Tuvo que matarla. No era grande ni negra, sino una especie de semilla marrón con patas y habilidad para desplazarse. No le gustó que lo hiciera sobre su mesada. Eso figuraría en su biografía si tuviera una, pero imaginó que ninguna cucaracha vivía tanto como para dejar plasmada la historia de sus consanguíneos. Sangre no, eso que tenían las cucarachas adentro. En su honor el amarillo era el color del asco, seguramente.
La tiró en el inodoro y aprovechó para mearle encima. Eso de cuidar el agua estaba haciendo efecto en su moral y malas costumbres. No disfrutó del momento, sin embargo, porque no había tenido la suficiente paciencia para observar si el bicho estaba realmente muerto. Se imaginó una cámara, una cucaracha trepando, una película de terror.
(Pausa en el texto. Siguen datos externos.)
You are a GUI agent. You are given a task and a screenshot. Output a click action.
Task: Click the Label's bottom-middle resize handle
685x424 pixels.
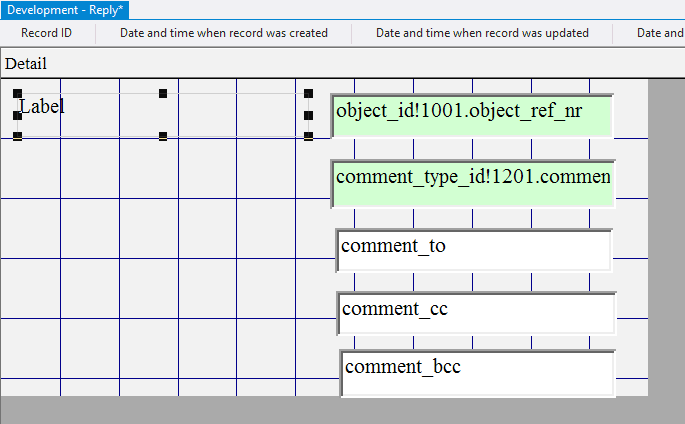pyautogui.click(x=163, y=136)
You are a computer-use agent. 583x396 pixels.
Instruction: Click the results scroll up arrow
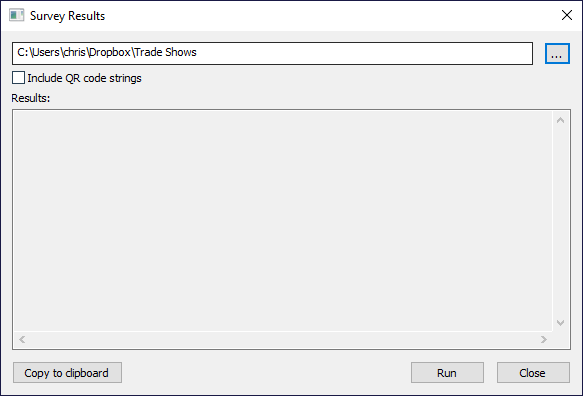tap(560, 120)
La cosa subiendo y entrando por algún agujero corporal, jugando al tatetí antes de elegir el culo por proximidad con el borde. Una vez adentro recorrería sus intestinos y se enteraría de lo que había comido en el día. Compartían gustos parecidos, podrían cenar juntas alguna vez. Se serviría de la comida procesada antes de seguir avanzando. Encontraría la forma de darle vueltas al laberinto y llegar a su cerebro. La mierda de abajo no tendría comparación con la de arriba; harían falta un par de moscas coronando los pensamientos para darle marco a ese festín. Encontraría recuerdos perdidos, sublimados, enterrados en el mismo lugar donde caían por falta de psicoanalista. La falta de espacio y el paso de los años los habían convertido en una bola de chicle pegoteada, maloliente, imprecisa.
Sin embargo, tanta porquería acumulada no ayudaba a la persona a llegar a la esquina y volver. A la supervivencia no le servía una foto de mamá en Mar del Plata, ni la fecha en la que había muerto su tortuga. El sentido práctico estaba adornado con florcitas y toda clase de pavadas a las que el humano se aferraba, como si al final de la vida lo único que lo ayudara a seguir adelante fueran las postales de otro tiempo, de la alegría gozada y perdida quién sabe cuándo.
¿Cuáles eran las necesidades básicas de la gente, entonces, si lo único que importaba al final de la vida eran las otras cosas? ¿Cómo subsistirían las siguientes generaciones a partir de esas experiencias? ¿Hacia dónde iba su evolución si el eje no estaba puesto en la reproducción y en conseguir comida, sino en la felicidad? Si fueran del mismo tamaño que cualquier bicho, los humanos no sobrevivirían a una lluvia o una chancleta. Ser persona estaba sobrevalorado, sólo venían a gastar el tiempo en subjetividades. Debía salir de ahí cuanto antes, el afuera era más interesante.
Ella se rascó la oreja, porque sintió pasos adentro. Después tiró la cadena, pensando que había vencido. Algo marrón se deslizó por la rejilla, un lugar tranquilo y directo, donde las suciedades no ocultaban lo que eran. Coherencia, que le dicen.
Las cucarachas sobrevivimos a todas las guerras porque aspiramos a ser muchas, sin atajos conceptuales. Y para sobrevivir, observamos. Nos da risa eso de lo imaginario; cómo la gente manda a la mierda la verdad y lo aparente cuando hay que llenar las tripas. La vida es una sola y se sostiene de cosas concretas que se pueden poner arriba de una mesada.
«Al final no somos tan distintos –se dijo en la oscuridad–. Pero estamos de acuerdo en disimularlo».